One of the few positive things I could say about owning a RenaultSport Clio was it never left me short of things to write about.
From the way it demolished a corner to the way it demolished a gearbox, every journey was an anecdote. Owning the Clio was exciting in the same way that owning a live hand grenade would be exciting. By this yardstick, the Fiesta simply cannot compare. It is simply too smoothly competent to inspire easy prose. Go for a drive however and the Ford proves to be a capable story teller in its own right.
Like any good writer, the Fiesta feeds through just enough information to keep things interesting. Unnecessary details are written out; speed humps and potholes have their edges rounded off. Rolling refinement is good, with only the worst concrete surfaces transmitting through to the cabin. Wind noise is well suppressed. Indeed, the Fiesta will easily mix it with the ton up boys on the motorway, the 1-litre three pot an entertaining companion at full chat.
Ah yes, what a character the tiny Ecoboost is. Clattering away like an old CVH on the outside, in the cabin the three pot positively warbles. Fords have always favoured tractability over economy and true to form, an indicated 35.4 mpg is disappointing. Easing away from the lights instead of constantly exploiting all that low down turbo boost would likely improve matters (as if that were at all likely in my care).

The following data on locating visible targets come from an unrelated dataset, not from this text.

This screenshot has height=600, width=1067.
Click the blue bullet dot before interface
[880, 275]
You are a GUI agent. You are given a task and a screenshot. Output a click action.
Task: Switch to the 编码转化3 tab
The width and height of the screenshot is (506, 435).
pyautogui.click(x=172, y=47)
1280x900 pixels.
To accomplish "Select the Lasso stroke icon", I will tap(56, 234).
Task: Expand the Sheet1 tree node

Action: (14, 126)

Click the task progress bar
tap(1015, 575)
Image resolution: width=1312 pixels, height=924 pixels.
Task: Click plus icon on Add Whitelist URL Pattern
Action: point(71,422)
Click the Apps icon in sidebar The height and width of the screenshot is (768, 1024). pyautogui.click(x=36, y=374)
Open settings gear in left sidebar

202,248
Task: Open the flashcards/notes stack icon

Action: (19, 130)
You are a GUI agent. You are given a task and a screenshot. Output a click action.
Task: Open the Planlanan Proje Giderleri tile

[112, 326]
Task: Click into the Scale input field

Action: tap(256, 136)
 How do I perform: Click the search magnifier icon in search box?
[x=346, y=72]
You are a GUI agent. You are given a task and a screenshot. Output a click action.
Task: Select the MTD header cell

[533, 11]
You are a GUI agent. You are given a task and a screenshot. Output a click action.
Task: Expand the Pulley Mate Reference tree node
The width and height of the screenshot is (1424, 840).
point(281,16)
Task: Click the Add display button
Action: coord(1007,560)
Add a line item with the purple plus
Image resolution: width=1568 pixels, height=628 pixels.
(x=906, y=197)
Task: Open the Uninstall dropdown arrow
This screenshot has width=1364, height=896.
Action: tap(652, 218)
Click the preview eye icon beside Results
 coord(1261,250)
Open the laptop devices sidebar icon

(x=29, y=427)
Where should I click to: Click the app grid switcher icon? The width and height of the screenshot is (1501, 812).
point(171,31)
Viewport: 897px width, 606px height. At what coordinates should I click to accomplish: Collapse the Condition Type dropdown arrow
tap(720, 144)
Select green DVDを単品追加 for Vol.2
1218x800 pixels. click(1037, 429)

Complaining about the accommodation in a small car is churlish. If hauling people or stuff is a requirement, Ford will gladly sell you a long wheel base Transit. Surely enough, two big adults up front will find the Fiesta tight elbow-wise, if not in terms of legroom. Even so, sufficient room remains in the rear for sub-teenagers and their enormous seats. The smallish boot will struggle to accommodate a child’s interminable things, especially if a modern pushchair is thrown in. One wonders how young mothers used to get around in their mark 1 Fiestas? Quite tolerably, if the alternative was taking the bus.
Nonetheless, a Honda is more adept at finding space where there is none. Incidental stowage is another sketchy detail. While there are two cupholders up front (with mood lighting, no less), the rear has none. A mobile phone docked into the USB socket rolls around the cabin for the lack of a birth. At least the glove box has capacity for a couple of copies of Moby Dick; a Seat Ibiza I once had use of would not even swallow its own manual.
That Syncing Feeling
Historically, reviewers have zeroed in on the Fiesta’s Sync interface, and it is easy to understand why. Whilst the Microsoft designed system is speedy, navigating it is not. We have touched before on the dashboard’s many, many buttons; traversing the hierarchy of menus is achieved via a four way directional pad and four unlabelled buttons granting context sensitive options. It would be better to group the screen and buttons together, plus colour code the four context option buttons with the red one always being “back”, as per game controllers. The numerical keypad is entirely redundant.
As it stands, the distance between the welter of interface buttons and a small screen set far away introduces an uncomfortable dissonance that never fades. In short, the system is crying out for a touch screen set much closer to the driver. And speaking of crying out, Sync’s voice command function is little help. Thankfully, holding the voice button slightly longer launches Siri on a paired iPhone, leaving Sync performing as the Bluetooth phone preparation you actually need it to be.
Winding It Up
Six months and nearly 4000 miles into a lease, and despite a daily gauntlet of speed humps and potholes, the Fiesta is yet to manifest any creaks or rattles. Nothing has fallen off; no warning lights have come on; the engine has not used a drop of oil. All very welcome from an ownership perspective, but not so good for a wannabe hack requiring grist for the mill.
The plain truth is that my impressions have altered not a whit from my initial test. On the road, the Ford continues to delight. That it has also proven turn key reliable thus far is a Fiesta bonus.